On April 7, 2008, McCune was re-signed as an exclusive-rights free agent. He was released during final cuts on August 30. The Ravens re-signed McCune on November 11 only to release him on November 20. The Ravens re-signed McCune on December 31 when wide receiver Marcus Maxwell was placed on injured reserve.

He was non-tendered on March 14, 2009, and became a free agent.

===Cleveland Browns===
McCune signed with the Cleveland Browns on August 20, 2009. He was waived on August 31.

===Calgary Stampeders===
The Calgary Stampeders of the Canadian Football League signed McCune on April 20, 2010. McCune was released on June 16, 2012.

===Toronto Argonauts===
On June 21, 2012, McCune signed with the Toronto Argonauts of the Canadian Football League. McCune finished the 2012 CFL season recording 86 tackles, and 1 interception for 3 yards. McCune would go on to win the 100th Grey Cup championship with the Argonauts that year.

In 2013, McCune finished the 2013 CFL season as the Argonauts' team leader in tackles with 99, four of them as quarterback sacks. McCune was unable to play in the playoffs due to an injury.

==Healthcare fraud case==
Between June 5, 2017, and April 12, 2018, McCune submitted 68 false and fraudulent claims to the "Gene Upshaw NFL Player Health Reimbursement Account Plan" on his own behalf and on behalf of 51 other former NFL players.
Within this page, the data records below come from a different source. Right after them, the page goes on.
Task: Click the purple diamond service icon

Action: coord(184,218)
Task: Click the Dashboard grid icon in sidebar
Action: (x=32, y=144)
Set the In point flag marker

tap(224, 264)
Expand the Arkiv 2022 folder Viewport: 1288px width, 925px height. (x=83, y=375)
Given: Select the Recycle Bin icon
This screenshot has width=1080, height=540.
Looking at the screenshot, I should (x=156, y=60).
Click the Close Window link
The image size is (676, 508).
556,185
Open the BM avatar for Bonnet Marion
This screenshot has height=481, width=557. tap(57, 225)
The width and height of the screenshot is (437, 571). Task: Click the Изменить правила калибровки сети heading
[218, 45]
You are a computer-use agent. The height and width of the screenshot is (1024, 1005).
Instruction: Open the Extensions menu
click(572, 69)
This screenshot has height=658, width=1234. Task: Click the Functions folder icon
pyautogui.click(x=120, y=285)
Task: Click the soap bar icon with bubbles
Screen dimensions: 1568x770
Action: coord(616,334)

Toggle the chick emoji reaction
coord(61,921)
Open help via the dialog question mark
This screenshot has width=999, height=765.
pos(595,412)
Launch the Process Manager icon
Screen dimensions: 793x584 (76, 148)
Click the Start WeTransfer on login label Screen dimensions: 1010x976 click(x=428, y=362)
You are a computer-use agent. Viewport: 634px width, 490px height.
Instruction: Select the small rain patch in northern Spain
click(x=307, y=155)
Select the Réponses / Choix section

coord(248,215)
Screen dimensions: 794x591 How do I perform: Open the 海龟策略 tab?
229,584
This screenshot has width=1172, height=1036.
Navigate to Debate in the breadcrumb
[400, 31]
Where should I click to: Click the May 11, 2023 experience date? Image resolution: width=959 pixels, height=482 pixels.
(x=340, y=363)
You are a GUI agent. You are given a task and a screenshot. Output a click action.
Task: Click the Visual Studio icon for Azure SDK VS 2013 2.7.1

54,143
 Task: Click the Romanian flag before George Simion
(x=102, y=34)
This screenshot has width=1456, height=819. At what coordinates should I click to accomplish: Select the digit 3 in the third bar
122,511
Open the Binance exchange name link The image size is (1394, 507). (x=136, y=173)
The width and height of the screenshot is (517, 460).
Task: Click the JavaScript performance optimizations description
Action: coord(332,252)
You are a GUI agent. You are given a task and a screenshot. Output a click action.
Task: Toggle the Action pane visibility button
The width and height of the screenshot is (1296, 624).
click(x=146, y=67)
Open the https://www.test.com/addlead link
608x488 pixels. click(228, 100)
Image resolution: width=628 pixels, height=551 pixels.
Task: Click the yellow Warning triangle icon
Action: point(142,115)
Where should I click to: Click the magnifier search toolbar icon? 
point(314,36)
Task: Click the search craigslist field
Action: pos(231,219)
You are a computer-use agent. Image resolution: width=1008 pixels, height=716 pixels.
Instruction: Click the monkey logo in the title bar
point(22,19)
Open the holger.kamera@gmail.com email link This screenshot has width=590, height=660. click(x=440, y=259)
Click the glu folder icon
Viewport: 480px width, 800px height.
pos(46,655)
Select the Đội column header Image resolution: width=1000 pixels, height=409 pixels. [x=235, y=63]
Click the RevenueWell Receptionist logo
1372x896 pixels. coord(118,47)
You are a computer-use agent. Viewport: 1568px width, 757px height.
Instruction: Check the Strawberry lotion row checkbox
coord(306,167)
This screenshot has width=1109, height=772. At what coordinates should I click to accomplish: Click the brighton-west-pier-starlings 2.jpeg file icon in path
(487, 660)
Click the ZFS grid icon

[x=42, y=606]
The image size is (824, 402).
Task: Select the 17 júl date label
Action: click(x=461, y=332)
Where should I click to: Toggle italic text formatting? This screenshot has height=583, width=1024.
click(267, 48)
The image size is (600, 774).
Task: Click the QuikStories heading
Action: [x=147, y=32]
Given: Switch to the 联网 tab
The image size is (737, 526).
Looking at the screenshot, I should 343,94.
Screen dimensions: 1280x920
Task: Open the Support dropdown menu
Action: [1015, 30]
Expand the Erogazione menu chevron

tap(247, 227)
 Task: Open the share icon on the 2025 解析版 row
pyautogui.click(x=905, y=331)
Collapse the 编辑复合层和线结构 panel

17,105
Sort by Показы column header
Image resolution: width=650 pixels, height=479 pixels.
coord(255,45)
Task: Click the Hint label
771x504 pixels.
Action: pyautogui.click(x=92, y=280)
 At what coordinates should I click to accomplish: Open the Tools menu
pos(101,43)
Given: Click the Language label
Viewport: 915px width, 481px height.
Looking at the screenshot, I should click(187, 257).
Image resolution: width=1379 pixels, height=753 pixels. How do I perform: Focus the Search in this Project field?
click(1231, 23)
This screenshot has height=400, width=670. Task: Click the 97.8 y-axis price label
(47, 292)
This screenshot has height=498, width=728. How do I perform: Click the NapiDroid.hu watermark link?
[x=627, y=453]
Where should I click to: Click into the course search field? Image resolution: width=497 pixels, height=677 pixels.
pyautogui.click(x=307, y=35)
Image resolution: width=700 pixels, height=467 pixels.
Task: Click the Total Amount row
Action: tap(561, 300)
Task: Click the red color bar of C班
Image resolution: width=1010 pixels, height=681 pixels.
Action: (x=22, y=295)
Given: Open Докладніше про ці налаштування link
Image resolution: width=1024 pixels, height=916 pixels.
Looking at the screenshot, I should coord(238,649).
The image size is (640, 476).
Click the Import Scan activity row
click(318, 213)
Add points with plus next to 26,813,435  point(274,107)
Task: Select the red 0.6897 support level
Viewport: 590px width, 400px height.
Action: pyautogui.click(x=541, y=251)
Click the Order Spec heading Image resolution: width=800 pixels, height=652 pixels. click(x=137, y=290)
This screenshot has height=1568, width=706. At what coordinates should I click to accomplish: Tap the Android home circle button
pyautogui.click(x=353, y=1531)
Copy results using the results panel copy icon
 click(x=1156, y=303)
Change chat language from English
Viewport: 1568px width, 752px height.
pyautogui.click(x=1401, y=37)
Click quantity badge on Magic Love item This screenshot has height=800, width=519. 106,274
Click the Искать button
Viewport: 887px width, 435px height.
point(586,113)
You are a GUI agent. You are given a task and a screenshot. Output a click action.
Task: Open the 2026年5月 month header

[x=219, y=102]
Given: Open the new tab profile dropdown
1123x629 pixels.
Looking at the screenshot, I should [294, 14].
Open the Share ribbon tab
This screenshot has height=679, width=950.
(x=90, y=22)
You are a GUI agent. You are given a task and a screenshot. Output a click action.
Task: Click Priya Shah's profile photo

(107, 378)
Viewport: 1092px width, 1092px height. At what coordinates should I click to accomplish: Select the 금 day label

This Plan provided former players and family members reimbursements of medical care expenses that were not covered by insurance. The false claims typically sought reimbursement of $40,000 or more for expensive medical equipment such as hyperbaric oxygen chambers, ultrasound machines and electromagnetic therapy devices. None of this equipment was ever purchased or received. In total, McCune and his co-conspirators submitted approximately $2.9 million in fraudulent claims to the Plan.

On December 12, 2019, McCune was charged with one count of conspiracy to commit wire fraud and health care fraud, nine counts of wire fraud, and nine counts of health care fraud by the United States Department of Justice. He pleaded not guilty to the charges on January 2, 2020. He was indicted on the same charges, plus another count of wire fraud, another three counts of health care fraud, and three counts of aggravated identity theft in a superseding case on July 24, 2020. In September 2021, the Department of Justice announced that McCune had pleaded guilty to all these charges. In February 2022, McCune was sentenced to 5 years in federal prison. Thirteen other defendants were also sentenced for their participation in the nationwide scheme.